Register the Silero VAD model in your model catalog:
import { RunAnywhere, ModelCategory, LLMFramework } from '@runanywhere/web'

RunAnywhere.registerModels([
  {
    id: 'silero-vad-v5',
    name: 'Silero VAD v5',
    url: 'https://huggingface.co/runanywhere/silero-vad-v5/resolve/main/silero_vad.onnx',
    files: ['silero_vad.onnx'],
    framework: LLMFramework.ONNX,
    modality: ModelCategory.Audio,
    memoryRequirement: 5_000_000,
  },
])

API Reference

VAD.processSamples

Process audio samples for voice activity.
VAD.processSamples(samples: Float32Array): boolean
Returns true if speech is detected in the current frame.

VAD.onSpeechActivity

Subscribe to speech activity events.
VAD.onSpeechActivity(
  callback: (activity: SpeechActivity) => void
): () => void  // returns unsubscribe function

SpeechActivity

enum SpeechActivity {
  Started, // Speech began
  Ended, // Speech ended
  Ongoing, // Speech continues
}

VAD.popSpeechSegment

Get the most recent completed speech segment.
VAD.popSpeechSegment(): SpeechSegment | null
interface SpeechSegment {
  /** Start time in seconds */
  startTime: number

  /** PCM audio samples of the speech */
  samples: Float32Array
}

Other Methods

// Reset VAD state between sessions
VAD.reset()

// Flush any remaining audio
VAD.flush()

// Release all resources
VAD.cleanup()

Examples

Live Microphone VAD

import { ModelManager, ModelCategory } from '@runanywhere/web'
import { VAD, SpeechActivity, AudioCapture } from '@runanywhere/web-onnx'

// Ensure VAD model is loaded
await ModelManager.downloadModel('silero-vad-v5')
await ModelManager.loadModel('silero-vad-v5', { coexist: true })

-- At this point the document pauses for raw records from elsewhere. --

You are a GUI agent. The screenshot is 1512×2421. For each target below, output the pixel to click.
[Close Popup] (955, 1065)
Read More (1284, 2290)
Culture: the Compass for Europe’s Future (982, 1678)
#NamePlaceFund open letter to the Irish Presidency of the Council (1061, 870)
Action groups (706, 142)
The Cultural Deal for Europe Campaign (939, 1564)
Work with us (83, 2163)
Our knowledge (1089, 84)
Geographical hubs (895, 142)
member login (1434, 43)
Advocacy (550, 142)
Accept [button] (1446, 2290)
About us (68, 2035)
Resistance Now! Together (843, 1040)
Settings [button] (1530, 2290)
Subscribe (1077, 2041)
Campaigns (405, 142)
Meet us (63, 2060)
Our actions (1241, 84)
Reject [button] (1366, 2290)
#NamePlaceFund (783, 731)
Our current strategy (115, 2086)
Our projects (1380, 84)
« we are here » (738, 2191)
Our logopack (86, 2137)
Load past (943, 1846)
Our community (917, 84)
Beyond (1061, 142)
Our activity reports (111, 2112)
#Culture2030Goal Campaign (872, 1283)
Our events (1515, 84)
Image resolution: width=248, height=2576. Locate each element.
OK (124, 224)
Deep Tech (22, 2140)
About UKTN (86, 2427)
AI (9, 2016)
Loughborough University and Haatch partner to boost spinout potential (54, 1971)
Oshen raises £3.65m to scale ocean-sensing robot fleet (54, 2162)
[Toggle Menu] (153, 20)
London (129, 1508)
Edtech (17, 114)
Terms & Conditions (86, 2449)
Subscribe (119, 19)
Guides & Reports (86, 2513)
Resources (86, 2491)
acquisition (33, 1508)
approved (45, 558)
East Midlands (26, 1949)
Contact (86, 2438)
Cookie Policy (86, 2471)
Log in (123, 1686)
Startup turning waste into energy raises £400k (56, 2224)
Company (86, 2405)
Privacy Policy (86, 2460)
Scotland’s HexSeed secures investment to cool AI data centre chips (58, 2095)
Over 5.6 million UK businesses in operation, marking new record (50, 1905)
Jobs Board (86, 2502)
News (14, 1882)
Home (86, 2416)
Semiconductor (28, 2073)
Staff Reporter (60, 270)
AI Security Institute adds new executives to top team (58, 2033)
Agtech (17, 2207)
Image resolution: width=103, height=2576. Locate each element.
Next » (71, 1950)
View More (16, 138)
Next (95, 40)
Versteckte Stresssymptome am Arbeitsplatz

const mic = new AudioCapture({ sampleRate: 16000 })

VAD.reset()

const unsubscribe = VAD.onSpeechActivity((activity) => {
  if (activity === SpeechActivity.Ended) {
    const segment = VAD.popSpeechSegment()
    if (segment && segment.samples.length > 1600) {
      // Minimum ~100ms of speech to avoid noise
      processAudio(segment.samples)
    }
  }
})

await mic.start(
  (chunk) => {
    VAD.processSamples(chunk)
  },
  (level) => {
    document.getElementById('level')!.style.width = `${level * 100}%`
  }
)

// Stop
mic.stop()
unsubscribe()

VAD + STT (Record and Transcribe)

import { ModelManager, ModelCategory } from '@runanywhere/web'
import { VAD, SpeechActivity, AudioCapture } from '@runanywhere/web-onnx'

// Load both VAD and STT models with coexist
await ModelManager.loadModel('silero-vad-v5', { coexist: true })
await ModelManager.loadModel('sherpa-onnx-whisper-tiny.en', { coexist: true })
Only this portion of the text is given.